In the 1950s, for instance, women tended to wait until they married to start having sex. The median age for women marrying, and the average age for becoming sexually active, was about 20-years-old in both cases.

As American culture grew more relaxed around premarital sex, and as the average age for marriage notched up a few years, the link between getting married and having sex loosened.

Millennials are narrowing the gap between the first time you have sex and the first time you get married

By the 1990s, the average age for losing one’s virginity was 16-years-old, Twenge and her colleague Brooke Wells found in a previous paper.

“Most of that change happened for women instead of men. Men and women became similar [in sexual behaviors] up to Generation X,” Twenge said.

Now, however, the genders are once again diverging.

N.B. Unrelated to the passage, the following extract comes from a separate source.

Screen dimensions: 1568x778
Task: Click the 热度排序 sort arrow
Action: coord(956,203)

So why are U.S. millennial women decreasing their sexual activity, if they face less pressure than ever to tie the knot or wait until marriage to have sex?

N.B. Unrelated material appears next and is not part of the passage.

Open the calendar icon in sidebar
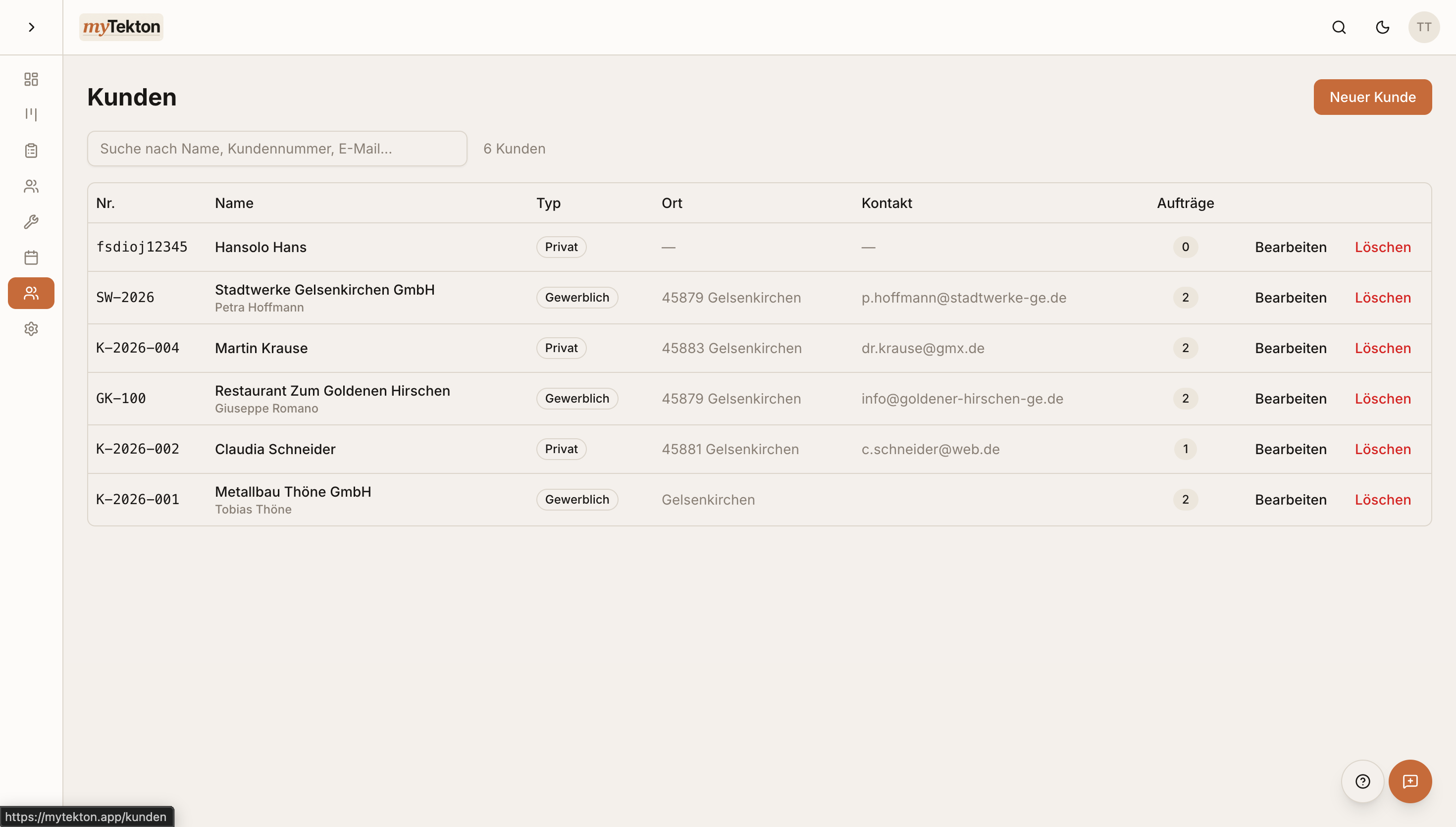click(x=31, y=258)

Twenge suggested a few key reasons.

First, millennials on the whole are putting off major steps associated with adulthood: getting married, buying a house, moving out of their parent’s house and, it seems, starting a sexual relationship.

Via Giphy

“Millennials are narrowing the gap between the first time you have sex and the first time you get married. Everything is getting put off until later,” the psychologist said.

Second, the press release accompanying the study cites personal safety concerns as a possible reason for millennials' sexual inactivity, given reports of on-campus sexual assault cases.

And third, American culture at large is growing more individualistic, with people encouraged to explore their own wants and needs and focus less on social norms.

“That can mean having premarital sex and hooking up a lot, but it can also mean being asexual, or choosing to wait to have sex,” Twenge said.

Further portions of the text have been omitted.